**Exercise directions:** Arrange all of the items below as a numbered list, leaving out any blank lines.
>> BEGIN
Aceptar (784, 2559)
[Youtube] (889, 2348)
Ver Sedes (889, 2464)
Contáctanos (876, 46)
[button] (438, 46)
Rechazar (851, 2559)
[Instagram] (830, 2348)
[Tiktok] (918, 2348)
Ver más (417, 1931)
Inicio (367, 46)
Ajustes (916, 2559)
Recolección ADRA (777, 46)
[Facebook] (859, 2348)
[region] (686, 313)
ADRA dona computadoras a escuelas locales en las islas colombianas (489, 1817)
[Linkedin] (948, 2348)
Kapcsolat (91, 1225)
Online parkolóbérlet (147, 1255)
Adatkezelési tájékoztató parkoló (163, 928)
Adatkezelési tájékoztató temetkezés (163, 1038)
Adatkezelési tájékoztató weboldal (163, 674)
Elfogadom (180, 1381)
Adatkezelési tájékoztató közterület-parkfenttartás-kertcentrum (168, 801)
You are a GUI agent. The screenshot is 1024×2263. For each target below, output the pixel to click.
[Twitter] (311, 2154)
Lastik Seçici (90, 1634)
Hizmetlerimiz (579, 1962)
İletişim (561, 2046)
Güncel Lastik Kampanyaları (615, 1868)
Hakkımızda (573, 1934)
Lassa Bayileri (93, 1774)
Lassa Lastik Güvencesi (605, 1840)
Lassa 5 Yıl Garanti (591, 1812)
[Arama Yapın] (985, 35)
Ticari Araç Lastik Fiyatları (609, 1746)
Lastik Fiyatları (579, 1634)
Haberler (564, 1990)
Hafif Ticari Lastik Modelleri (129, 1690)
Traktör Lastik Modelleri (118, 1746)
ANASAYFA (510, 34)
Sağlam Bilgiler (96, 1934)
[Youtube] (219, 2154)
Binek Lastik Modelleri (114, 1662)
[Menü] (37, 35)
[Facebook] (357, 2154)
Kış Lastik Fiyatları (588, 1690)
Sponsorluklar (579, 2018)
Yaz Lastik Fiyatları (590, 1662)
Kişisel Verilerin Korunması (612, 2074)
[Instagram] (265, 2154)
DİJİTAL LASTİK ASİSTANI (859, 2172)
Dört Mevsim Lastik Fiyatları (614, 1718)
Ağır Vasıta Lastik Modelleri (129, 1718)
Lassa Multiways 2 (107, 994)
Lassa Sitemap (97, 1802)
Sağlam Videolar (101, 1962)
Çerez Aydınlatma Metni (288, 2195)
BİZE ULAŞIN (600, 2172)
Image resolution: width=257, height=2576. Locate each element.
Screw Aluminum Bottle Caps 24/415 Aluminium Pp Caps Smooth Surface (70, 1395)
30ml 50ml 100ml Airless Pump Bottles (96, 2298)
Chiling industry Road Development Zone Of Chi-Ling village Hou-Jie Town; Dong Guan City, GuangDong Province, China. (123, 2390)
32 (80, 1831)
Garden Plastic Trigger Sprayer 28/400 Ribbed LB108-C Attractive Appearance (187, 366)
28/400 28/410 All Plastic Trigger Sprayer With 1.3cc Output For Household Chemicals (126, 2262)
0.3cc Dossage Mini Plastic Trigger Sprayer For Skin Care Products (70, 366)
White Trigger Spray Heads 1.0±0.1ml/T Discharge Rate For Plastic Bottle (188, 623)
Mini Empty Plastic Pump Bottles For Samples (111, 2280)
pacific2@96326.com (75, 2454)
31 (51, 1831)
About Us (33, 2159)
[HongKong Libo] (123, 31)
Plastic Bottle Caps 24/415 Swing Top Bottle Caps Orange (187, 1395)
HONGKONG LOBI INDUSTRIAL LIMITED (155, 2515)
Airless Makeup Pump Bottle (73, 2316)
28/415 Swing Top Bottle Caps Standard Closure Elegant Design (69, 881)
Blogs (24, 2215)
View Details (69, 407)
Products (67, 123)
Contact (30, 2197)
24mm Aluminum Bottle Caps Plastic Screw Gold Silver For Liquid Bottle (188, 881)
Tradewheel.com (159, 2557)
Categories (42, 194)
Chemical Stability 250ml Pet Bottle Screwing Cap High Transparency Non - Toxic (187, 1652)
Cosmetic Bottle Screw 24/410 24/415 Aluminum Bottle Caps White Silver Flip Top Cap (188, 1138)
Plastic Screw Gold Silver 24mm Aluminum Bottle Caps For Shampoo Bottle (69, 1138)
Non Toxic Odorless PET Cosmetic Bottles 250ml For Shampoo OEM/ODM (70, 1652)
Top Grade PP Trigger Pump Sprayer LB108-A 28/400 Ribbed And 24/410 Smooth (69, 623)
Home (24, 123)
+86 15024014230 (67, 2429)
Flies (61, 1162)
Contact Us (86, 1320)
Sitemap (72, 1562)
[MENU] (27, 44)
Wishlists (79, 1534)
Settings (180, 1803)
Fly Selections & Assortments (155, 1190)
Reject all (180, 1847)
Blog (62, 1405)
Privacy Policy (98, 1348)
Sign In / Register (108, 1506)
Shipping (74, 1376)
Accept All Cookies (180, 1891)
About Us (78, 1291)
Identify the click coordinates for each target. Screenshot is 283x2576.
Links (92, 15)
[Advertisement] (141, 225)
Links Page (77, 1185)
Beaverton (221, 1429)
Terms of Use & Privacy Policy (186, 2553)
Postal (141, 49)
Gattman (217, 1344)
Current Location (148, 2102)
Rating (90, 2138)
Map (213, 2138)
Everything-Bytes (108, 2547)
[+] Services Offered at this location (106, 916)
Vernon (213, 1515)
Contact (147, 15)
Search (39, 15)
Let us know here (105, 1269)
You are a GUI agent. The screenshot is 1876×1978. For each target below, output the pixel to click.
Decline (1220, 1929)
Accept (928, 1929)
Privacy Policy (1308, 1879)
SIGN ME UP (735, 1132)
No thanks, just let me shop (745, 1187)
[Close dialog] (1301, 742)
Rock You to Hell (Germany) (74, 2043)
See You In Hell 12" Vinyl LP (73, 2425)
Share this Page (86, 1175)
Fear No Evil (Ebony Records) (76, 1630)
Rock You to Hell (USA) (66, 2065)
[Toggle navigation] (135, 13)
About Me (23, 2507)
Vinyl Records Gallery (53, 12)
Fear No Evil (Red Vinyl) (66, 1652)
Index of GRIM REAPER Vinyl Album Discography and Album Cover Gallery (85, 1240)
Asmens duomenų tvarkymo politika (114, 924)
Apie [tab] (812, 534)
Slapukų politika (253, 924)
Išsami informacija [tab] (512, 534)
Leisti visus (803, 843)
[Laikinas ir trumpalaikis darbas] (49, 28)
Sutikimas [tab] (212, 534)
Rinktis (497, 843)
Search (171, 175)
>> END
**Solution for this task:**
1. Aceptar (784, 2559)
2. [Youtube] (889, 2348)
3. Ver Sedes (889, 2464)
4. Contáctanos (876, 46)
5. [button] (438, 46)
6. Rechazar (851, 2559)
7. [Instagram] (830, 2348)
8. [Tiktok] (918, 2348)
9. Ver más (417, 1931)
10. Inicio (367, 46)
11. Ajustes (916, 2559)
12. Recolección ADRA (777, 46)
13. [Facebook] (859, 2348)
14. [region] (686, 313)
15. ADRA dona computadoras a escuelas locales en las islas colombianas (489, 1817)
16. [Linkedin] (948, 2348)
17. Kapcsolat (91, 1225)
18. Online parkolóbérlet (147, 1255)
19. Adatkezelési tájékoztató parkoló (163, 928)
20. Adatkezelési tájékoztató temetkezés (163, 1038)
21. Adatkezelési tájékoztató weboldal (163, 674)
22. Elfogadom (180, 1381)
23. Adatkezelési tájékoztató közterület-parkfenttartás-kertcentrum (168, 801)
24. You are a GUI agent. The screenshot is 1024×2263. For each target below, output the pixel to click.
25. [Twitter] (311, 2154)
26. Lastik Seçici (90, 1634)
27. Hizmetlerimiz (579, 1962)
28. İletişim (561, 2046)
29. Güncel Lastik Kampanyaları (615, 1868)
30. Hakkımızda (573, 1934)
31. Lassa Bayileri (93, 1774)
32. Lassa Lastik Güvencesi (605, 1840)
33. Lassa 5 Yıl Garanti (591, 1812)
34. [Arama Yapın] (985, 35)
35. Ticari Araç Lastik Fiyatları (609, 1746)
36. Lastik Fiyatları (579, 1634)
37. Haberler (564, 1990)
38. Hafif Ticari Lastik Modelleri (129, 1690)
39. Traktör Lastik Modelleri (118, 1746)
40. ANASAYFA (510, 34)
41. Sağlam Bilgiler (96, 1934)
42. [Youtube] (219, 2154)
43. Binek Lastik Modelleri (114, 1662)
44. [Menü] (37, 35)
45. [Facebook] (357, 2154)
46. Kış Lastik Fiyatları (588, 1690)
47. Sponsorluklar (579, 2018)
48. Yaz Lastik Fiyatları (590, 1662)
49. Kişisel Verilerin Korunması (612, 2074)
50. [Instagram] (265, 2154)
51. DİJİTAL LASTİK ASİSTANI (859, 2172)
52. Dört Mevsim Lastik Fiyatları (614, 1718)
53. Ağır Vasıta Lastik Modelleri (129, 1718)
54. Lassa Multiways 2 (107, 994)
55. Lassa Sitemap (97, 1802)
56. Sağlam Videolar (101, 1962)
57. Çerez Aydınlatma Metni (288, 2195)
58. BİZE ULAŞIN (600, 2172)
59. Image resolution: width=257, height=2576. Locate each element.
60. Screw Aluminum Bottle Caps 24/415 Aluminium Pp Caps Smooth Surface (70, 1395)
61. 30ml 50ml 100ml Airless Pump Bottles (96, 2298)
62. Chiling industry Road Development Zone Of Chi-Ling village Hou-Jie Town; Dong Guan City, GuangDong Province, China. (123, 2390)
63. 32 (80, 1831)
64. Garden Plastic Trigger Sprayer 28/400 Ribbed LB108-C Attractive Appearance (187, 366)
65. 28/400 28/410 All Plastic Trigger Sprayer With 1.3cc Output For Household Chemicals (126, 2262)
66. 0.3cc Dossage Mini Plastic Trigger Sprayer For Skin Care Products (70, 366)
67. White Trigger Spray Heads 1.0±0.1ml/T Discharge Rate For Plastic Bottle (188, 623)
68. Mini Empty Plastic Pump Bottles For Samples (111, 2280)
69. pacific2@96326.com (75, 2454)
70. 31 (51, 1831)
71. About Us (33, 2159)
72. [HongKong Libo] (123, 31)
73. Plastic Bottle Caps 24/415 Swing Top Bottle Caps Orange (187, 1395)
74. HONGKONG LOBI INDUSTRIAL LIMITED (155, 2515)
75. Airless Makeup Pump Bottle (73, 2316)
76. 28/415 Swing Top Bottle Caps Standard Closure Elegant Design (69, 881)
77. Blogs (24, 2215)
78. View Details (69, 407)
79. Products (67, 123)
80. Contact (30, 2197)
81. 24mm Aluminum Bottle Caps Plastic Screw Gold Silver For Liquid Bottle (188, 881)
82. Tradewheel.com (159, 2557)
83. Categories (42, 194)
84. Chemical Stability 250ml Pet Bottle Screwing Cap High Transparency Non - Toxic (187, 1652)
85. Cosmetic Bottle Screw 24/410 24/415 Aluminum Bottle Caps White Silver Flip Top Cap (188, 1138)
86. Plastic Screw Gold Silver 24mm Aluminum Bottle Caps For Shampoo Bottle (69, 1138)
87. Non Toxic Odorless PET Cosmetic Bottles 250ml For Shampoo OEM/ODM (70, 1652)
88. Top Grade PP Trigger Pump Sprayer LB108-A 28/400 Ribbed And 24/410 Smooth (69, 623)
89. Home (24, 123)
90. +86 15024014230 (67, 2429)
91. Flies (61, 1162)
92. Contact Us (86, 1320)
93. Sitemap (72, 1562)
94. [MENU] (27, 44)
95. Wishlists (79, 1534)
96. Settings (180, 1803)
97. Fly Selections & Assortments (155, 1190)
98. Reject all (180, 1847)
99. Blog (62, 1405)
100. Privacy Policy (98, 1348)
101. Sign In / Register (108, 1506)
102. Shipping (74, 1376)
103. Accept All Cookies (180, 1891)
104. About Us (78, 1291)
105. Identify the click coordinates for each target. Screenshot is 283x2576.
106. Links (92, 15)
107. [Advertisement] (141, 225)
108. Links Page (77, 1185)
109. Beaverton (221, 1429)
110. Terms of Use & Privacy Policy (186, 2553)
111. Postal (141, 49)
112. Gattman (217, 1344)
113. Current Location (148, 2102)
114. Rating (90, 2138)
115. Map (213, 2138)
116. Everything-Bytes (108, 2547)
117. [+] Services Offered at this location (106, 916)
118. Vernon (213, 1515)
119. Contact (147, 15)
120. Search (39, 15)
121. Let us know here (105, 1269)
122. You are a GUI agent. The screenshot is 1876×1978. For each target below, output the pixel to click.
123. Decline (1220, 1929)
124. Accept (928, 1929)
125. Privacy Policy (1308, 1879)
126. SIGN ME UP (735, 1132)
127. No thanks, just let me shop (745, 1187)
128. [Close dialog] (1301, 742)
129. Rock You to Hell (Germany) (74, 2043)
130. See You In Hell 12" Vinyl LP (73, 2425)
131. Share this Page (86, 1175)
132. Fear No Evil (Ebony Records) (76, 1630)
133. Rock You to Hell (USA) (66, 2065)
134. [Toggle navigation] (135, 13)
135. About Me (23, 2507)
136. Vinyl Records Gallery (53, 12)
137. Fear No Evil (Red Vinyl) (66, 1652)
138. Index of GRIM REAPER Vinyl Album Discography and Album Cover Gallery (85, 1240)
139. Asmens duomenų tvarkymo politika (114, 924)
140. Apie [tab] (812, 534)
141. Slapukų politika (253, 924)
142. Išsami informacija [tab] (512, 534)
143. Leisti visus (803, 843)
144. [Laikinas ir trumpalaikis darbas] (49, 28)
145. Sutikimas [tab] (212, 534)
146. Rinktis (497, 843)
147. Search (171, 175)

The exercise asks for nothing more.